[BEGIN Text to read]

Thus, the ratio of time spent in these operation to the total cost of the LU factorization is

\begin{equation*} \frac{ \frac{2}{3} b^2 m + b m^2. } { \frac{2}{3} m^3 } = \left(\frac{b}{m}\right)^2 + \frac{3}{2} \frac{b}{m}. \end{equation*}

From this last exercise, we learn that if $b$ is fixed and $m$ gets large, essentially all computation is in the update $A_{22} := A_{22} - A_{21} A_{12} \text{,}$ which we know can attain high performance.

###### Homework12.3.2.3.

In directory Assignments/Week12/matlab/, you will find the following files:

•  LU_right_looking.m: an implementation of the unblocked right-looking LU factorization.

• LU_blk_right_looking.m: A code skeleton for a function that implements a blocked LU factorization.

[ A_out ] = LU_blk_right_looking( A, nb_alg )


performs a blocked LU factorization with block size $b$ equal to nb_alg, overwriting A_out with $L$ and $U \text{.}$

• time_LU.m: A test routine that tests the various implementations.

These resources give you the tools to implement and test the blocked LU factorization.

1. Translate the blocked LU factorization in Figure 12.3.2.3 into code by completing LU_blk_right_looking.m.

2. Test your implementation by executing time_LU.m.

3. Once you get the right answer, try different problem sizes to see how the different implementations perform. Try $m = 500, 1000, 1500, 2000 \text{.}$

On the discussion forum, discuss what you think are some of the reasons behind the performance you observe.

Hint

You can extract $L_{11}$ and $U_{11}$ from A11 with

L11 = tril( A11,-1 ) + eye( size( A11 ) );
A11 = triu( A11 );


Don't invert $L_{11}$ and $U_{11} \text{.}$ In the command window execute

help /
help \


to read up on how those operators allow you to solve with a matrix.

Solution

Notice that your blocked algorithm gets MUCH better performance than does the unblocked algorithm. However, the native LU factorization of Matlab does much better yet. The call lu( A ) by Matlab links to a high performance implementation of the LAPACK interface, which we will discuss later.

###### Homework12.3.2.4.

[END Text to read]
[BEGIN Data section]

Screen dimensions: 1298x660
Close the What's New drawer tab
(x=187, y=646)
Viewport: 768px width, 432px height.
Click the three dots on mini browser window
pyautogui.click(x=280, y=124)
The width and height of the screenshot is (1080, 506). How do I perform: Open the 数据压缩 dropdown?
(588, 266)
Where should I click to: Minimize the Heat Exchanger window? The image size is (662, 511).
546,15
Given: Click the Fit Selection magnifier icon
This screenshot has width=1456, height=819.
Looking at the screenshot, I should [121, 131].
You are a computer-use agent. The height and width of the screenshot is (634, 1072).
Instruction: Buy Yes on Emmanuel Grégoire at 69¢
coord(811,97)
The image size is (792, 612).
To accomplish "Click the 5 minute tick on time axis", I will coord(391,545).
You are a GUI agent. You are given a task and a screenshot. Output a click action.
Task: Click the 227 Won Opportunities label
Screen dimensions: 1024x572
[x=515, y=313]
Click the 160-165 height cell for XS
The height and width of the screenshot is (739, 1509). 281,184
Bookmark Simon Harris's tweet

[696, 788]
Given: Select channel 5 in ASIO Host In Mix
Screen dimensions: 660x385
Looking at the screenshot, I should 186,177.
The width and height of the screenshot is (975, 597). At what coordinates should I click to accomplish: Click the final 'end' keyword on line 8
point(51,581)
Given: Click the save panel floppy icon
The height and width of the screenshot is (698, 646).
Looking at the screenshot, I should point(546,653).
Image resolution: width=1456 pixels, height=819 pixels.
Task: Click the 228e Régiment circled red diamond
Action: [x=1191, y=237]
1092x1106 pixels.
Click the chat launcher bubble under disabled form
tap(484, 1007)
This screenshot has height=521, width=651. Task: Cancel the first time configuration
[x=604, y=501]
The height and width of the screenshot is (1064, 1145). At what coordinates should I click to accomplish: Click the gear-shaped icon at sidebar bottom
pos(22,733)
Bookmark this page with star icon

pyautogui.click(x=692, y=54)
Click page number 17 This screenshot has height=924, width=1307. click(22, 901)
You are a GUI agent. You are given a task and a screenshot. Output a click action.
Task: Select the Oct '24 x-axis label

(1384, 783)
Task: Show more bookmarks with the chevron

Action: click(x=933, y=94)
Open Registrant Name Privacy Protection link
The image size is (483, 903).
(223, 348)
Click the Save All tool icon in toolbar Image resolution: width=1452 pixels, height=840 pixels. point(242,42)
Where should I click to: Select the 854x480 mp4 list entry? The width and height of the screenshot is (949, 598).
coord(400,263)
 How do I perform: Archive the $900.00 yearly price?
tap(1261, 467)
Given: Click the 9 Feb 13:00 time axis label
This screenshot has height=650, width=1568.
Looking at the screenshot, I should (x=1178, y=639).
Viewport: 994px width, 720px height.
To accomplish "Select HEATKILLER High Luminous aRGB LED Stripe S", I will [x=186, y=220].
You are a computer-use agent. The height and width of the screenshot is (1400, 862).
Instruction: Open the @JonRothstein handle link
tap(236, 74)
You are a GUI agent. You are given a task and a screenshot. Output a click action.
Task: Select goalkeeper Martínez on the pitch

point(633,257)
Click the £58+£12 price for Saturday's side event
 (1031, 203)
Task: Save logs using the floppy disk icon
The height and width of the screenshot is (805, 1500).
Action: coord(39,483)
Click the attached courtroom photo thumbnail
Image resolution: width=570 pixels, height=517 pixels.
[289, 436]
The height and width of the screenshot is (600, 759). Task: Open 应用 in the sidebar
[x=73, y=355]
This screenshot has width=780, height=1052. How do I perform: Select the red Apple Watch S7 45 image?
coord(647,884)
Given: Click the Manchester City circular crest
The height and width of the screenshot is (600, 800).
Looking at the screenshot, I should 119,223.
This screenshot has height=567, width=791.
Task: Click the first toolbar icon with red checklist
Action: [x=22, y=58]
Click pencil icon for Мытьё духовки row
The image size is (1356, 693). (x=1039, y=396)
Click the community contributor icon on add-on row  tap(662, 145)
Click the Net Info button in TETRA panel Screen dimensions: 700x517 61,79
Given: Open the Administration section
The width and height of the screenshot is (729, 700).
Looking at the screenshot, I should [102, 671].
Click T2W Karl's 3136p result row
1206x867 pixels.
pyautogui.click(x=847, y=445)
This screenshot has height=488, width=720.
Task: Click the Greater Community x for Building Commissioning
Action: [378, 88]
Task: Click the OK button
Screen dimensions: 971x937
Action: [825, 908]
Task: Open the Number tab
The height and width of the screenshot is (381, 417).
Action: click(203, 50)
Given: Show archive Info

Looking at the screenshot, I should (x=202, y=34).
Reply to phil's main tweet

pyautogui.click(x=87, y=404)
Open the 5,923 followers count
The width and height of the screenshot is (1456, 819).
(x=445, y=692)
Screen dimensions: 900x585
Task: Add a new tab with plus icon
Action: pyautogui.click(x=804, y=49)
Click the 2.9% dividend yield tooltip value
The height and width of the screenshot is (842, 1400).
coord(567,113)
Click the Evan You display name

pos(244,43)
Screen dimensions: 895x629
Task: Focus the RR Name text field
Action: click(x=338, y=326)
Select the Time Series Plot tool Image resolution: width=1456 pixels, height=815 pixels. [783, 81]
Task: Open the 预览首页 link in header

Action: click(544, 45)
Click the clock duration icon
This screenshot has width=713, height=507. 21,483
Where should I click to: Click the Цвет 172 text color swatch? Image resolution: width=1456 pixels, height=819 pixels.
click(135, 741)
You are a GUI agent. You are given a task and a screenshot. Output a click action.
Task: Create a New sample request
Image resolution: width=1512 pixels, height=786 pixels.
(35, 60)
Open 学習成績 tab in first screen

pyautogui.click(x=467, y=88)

[END Data section]

## Short exercise 1:
Name each file the LU factorization text says is in the directory Assignments/Week12/matlab/.
## Short exercise 2:
Resume the LU factorization text after its final heading, "Homework12.3.2.4."
The listing has no connection to the LU factorization text.

## Exercise result 1:
LU_right_looking.m, LU_blk_right_looking.m, time_LU.m

## Exercise result 2:
For this exercise you will implement the unblocked and blocked algorithm in C. To do so, you need to install the BLAS-like Library Instantiation Software (BLAS) (see Subsubsection 0.2.4.1) and the libflame library (see Subsubsection 0.2.4.2). Even if you have not previously programmed in C, you should be able to follow along.

In Assignments/Week12/LU/FLAMEC/, you will find the following files:

•  LU_unb_var5.c : a skeleton for implementing the unblocked right-looking LU factorization (which we often call "Variant 5").

•  LU_blk_var5.c : a skeleton for implementing the blocked right-looking LU factorization.

• REF_LU.c: A simple triple-nested loop implementation of the algorithm.

• driver.c: A "driver" for testing various implementations. This driver creates matrices of different sizes and checks the performance and correctness of the result.

• Makefile: A "makefile" that compiles, links, and executes. To learn about Makefiles, you may want to check Wikipedia. (search for "Make" and choose "Make (software)".)

Our libflame library allows a simple translation from algorithms that have been typeset with the FLAME notation (like those in Figure 12.3.2.1 and Figure 12.3.2.3). The BLAS functionality discussed earlier in this week is made available through an interface that hides details like size, stride, etc. A Quick Reference Guide for this interface can be found at http://www.cs.utexas.edu/users/flame/pubs/FLAMEC-BLAS-Quickguide.pdf.

With these resources, complete

• LU_unb_var5.c and

• LU_blk_var5.c.

You can skip the testing of LU_blk_var5 by changing the appropriate TRUE to FALSE in driver.c.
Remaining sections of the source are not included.